[Document and screenshot pointing rows]
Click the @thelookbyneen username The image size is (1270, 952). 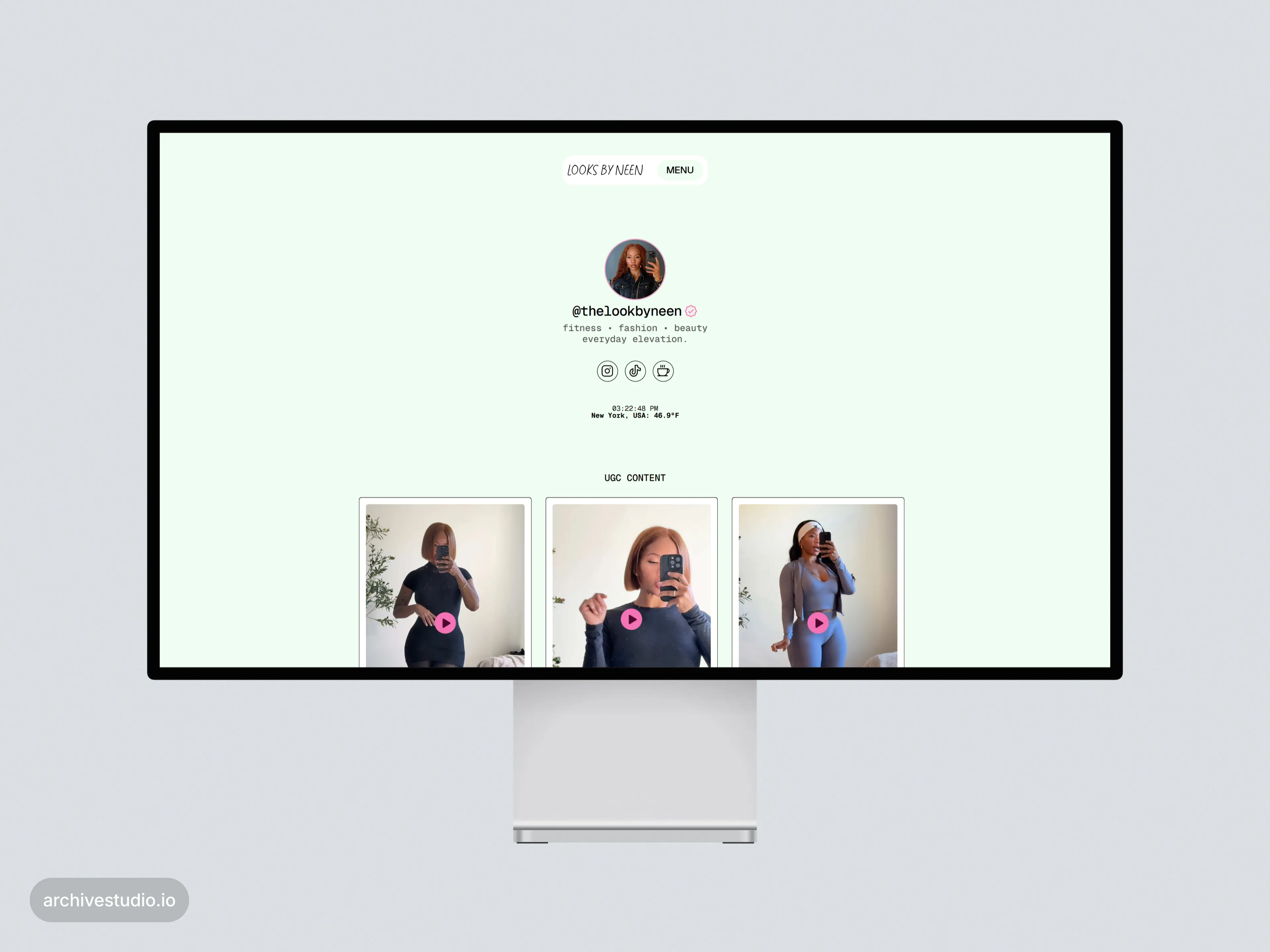(626, 311)
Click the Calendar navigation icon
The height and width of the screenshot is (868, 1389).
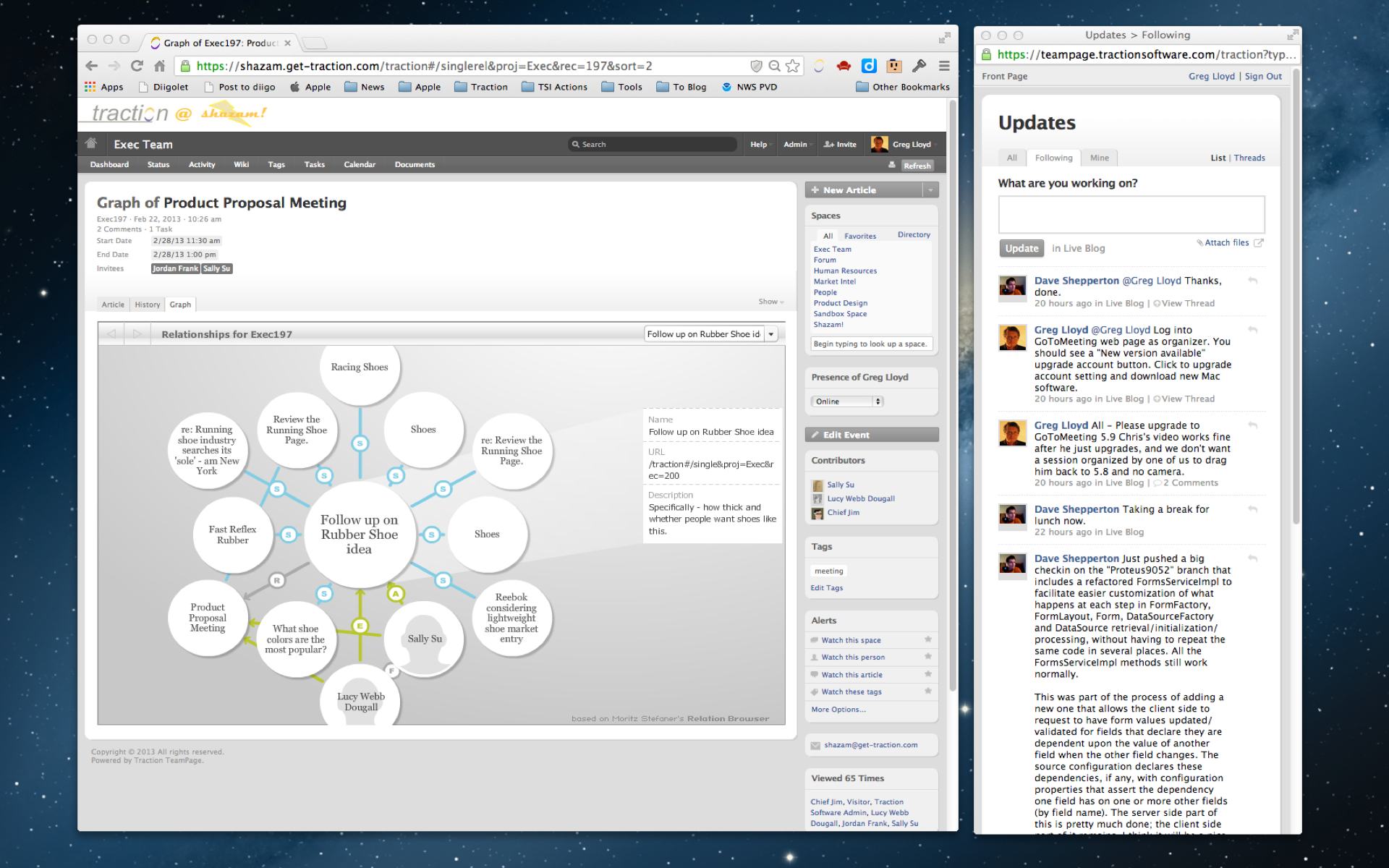[x=359, y=164]
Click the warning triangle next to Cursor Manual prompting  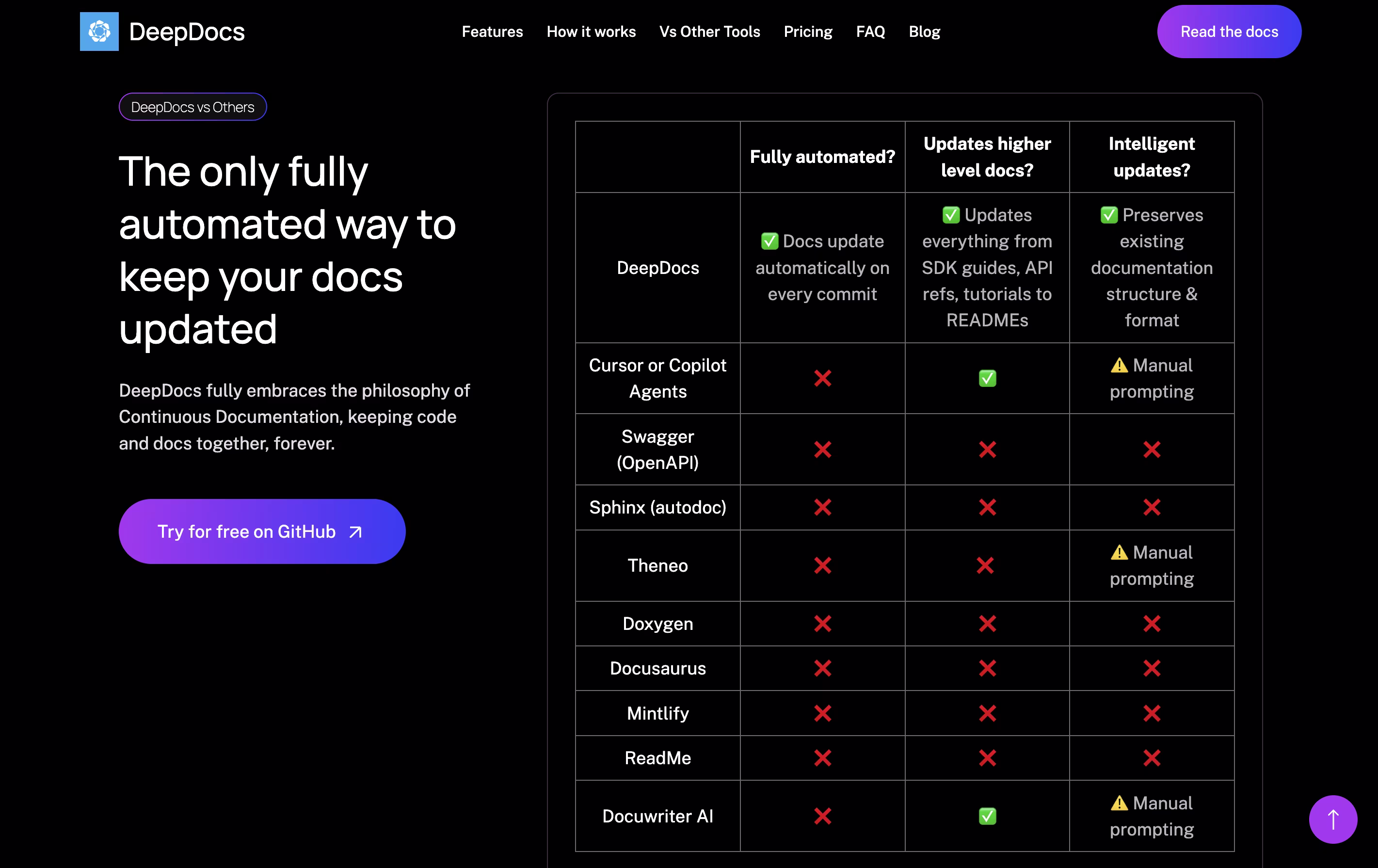(x=1119, y=365)
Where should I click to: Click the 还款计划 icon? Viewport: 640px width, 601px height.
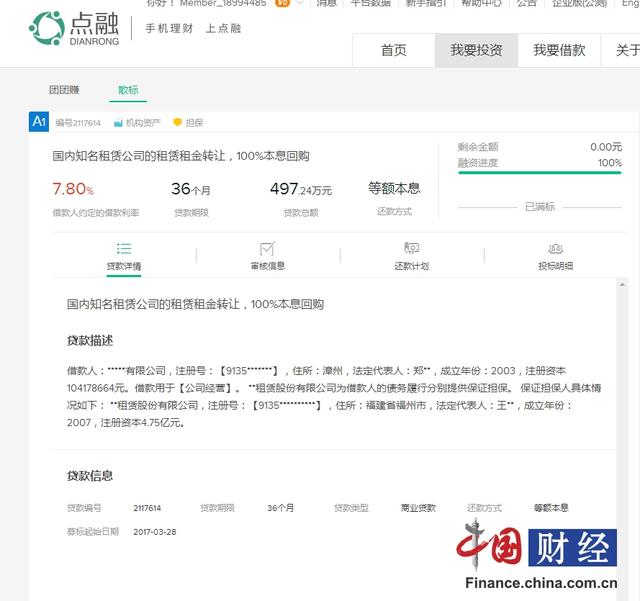411,248
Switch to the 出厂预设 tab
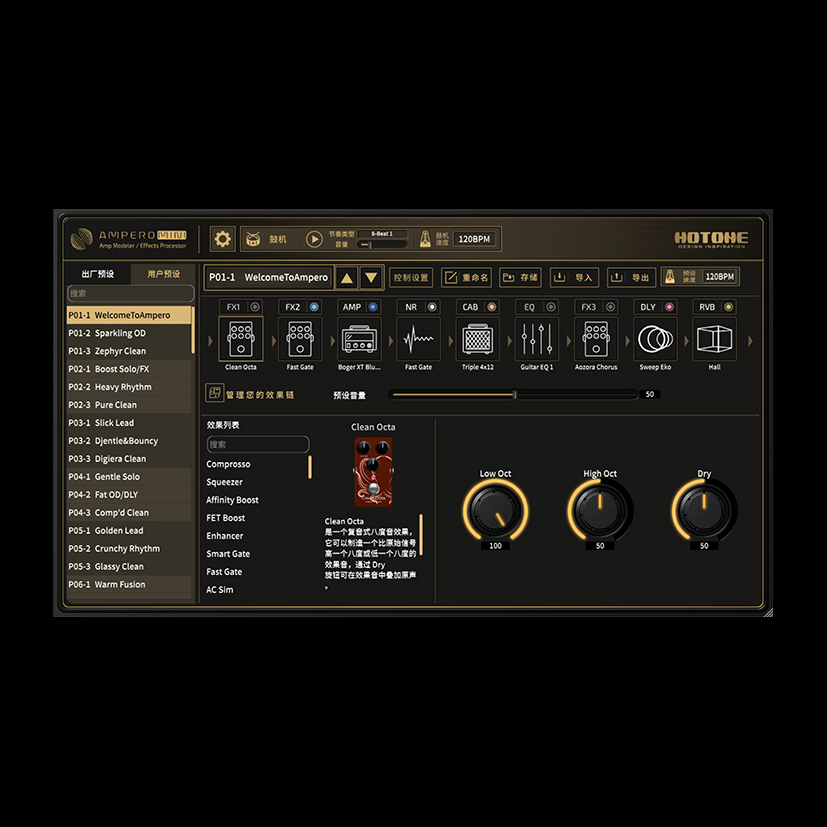Viewport: 827px width, 827px height. click(98, 274)
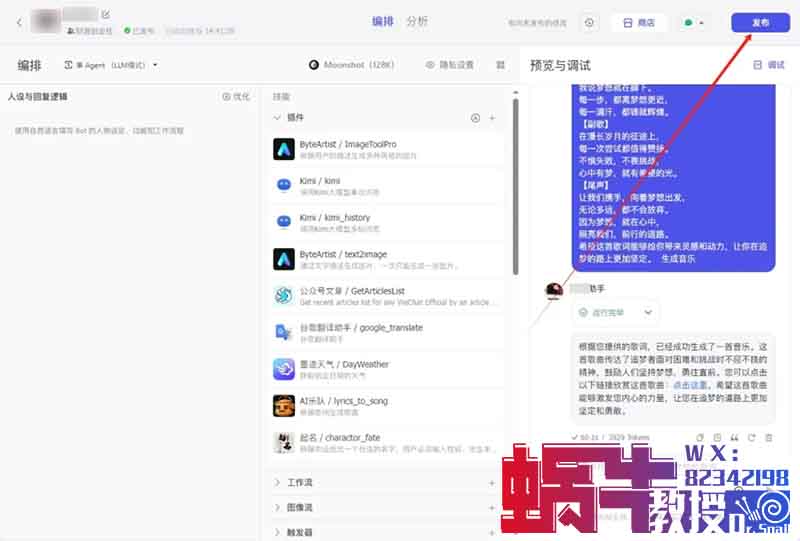Open the publish history clock icon
This screenshot has height=541, width=800.
coord(589,22)
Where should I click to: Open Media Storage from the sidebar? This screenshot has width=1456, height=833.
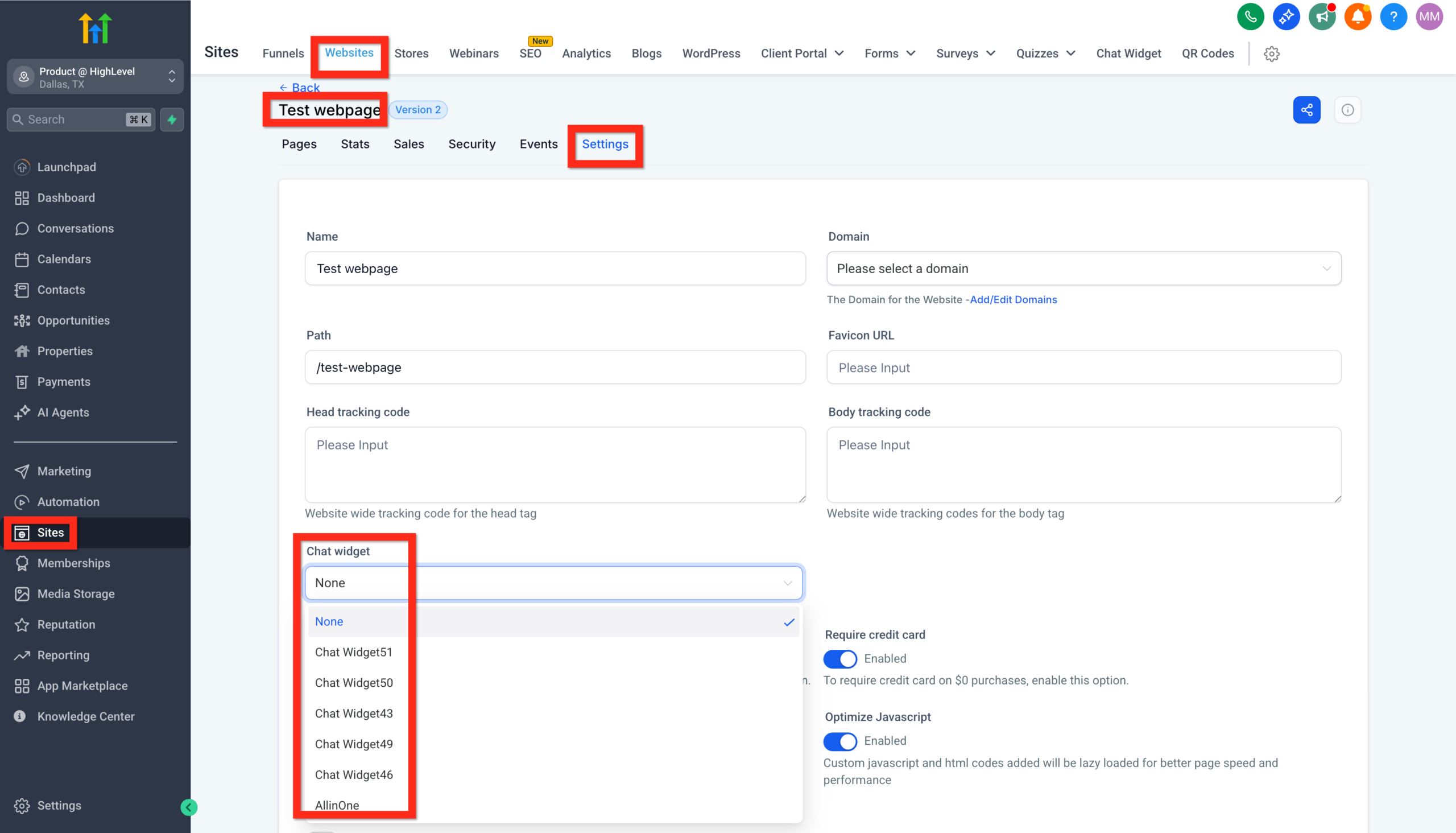pos(76,593)
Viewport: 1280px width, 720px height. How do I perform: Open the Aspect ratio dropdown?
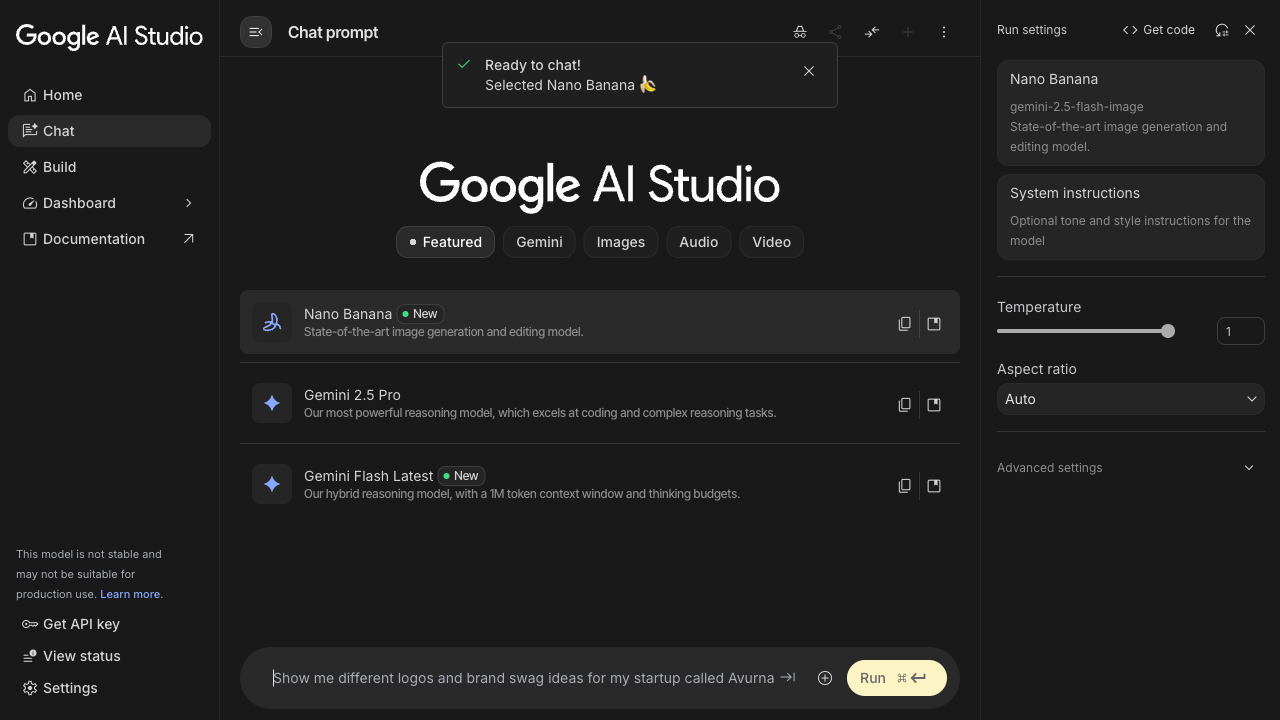1130,399
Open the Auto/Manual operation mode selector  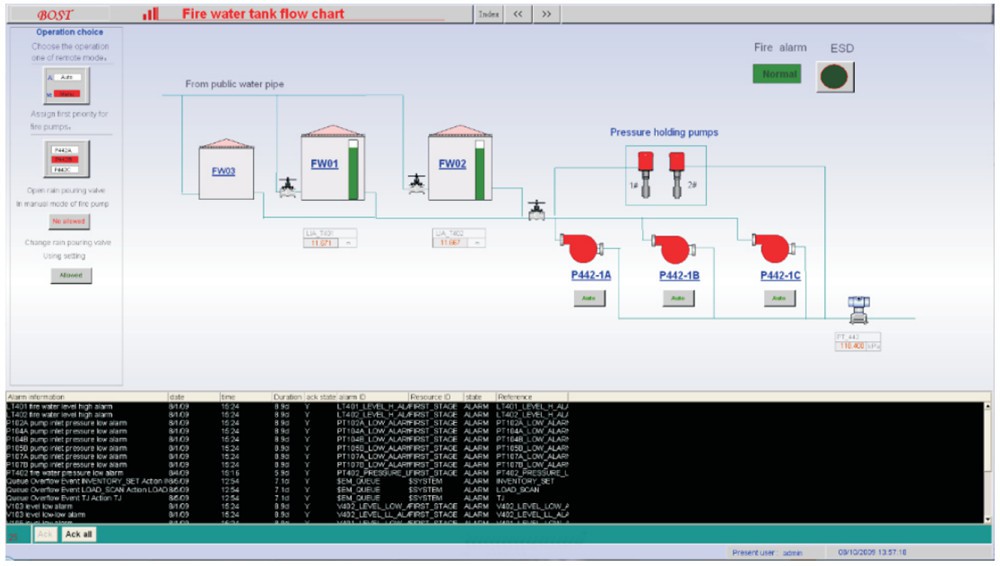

→ **Task to carry out**: Rewrite the rows from the line containing "Viewport: 1280px width, 720px" through the last row, swapping "dropdown" for "menu" and keeping everything else the same. Can you leave the pictures out of your answer?

→ **Finished answer**:
Viewport: 1280px width, 720px height. How do I perform: Open the Aspect ratio menu?
1130,399
Open the Auto/Manual operation mode selector  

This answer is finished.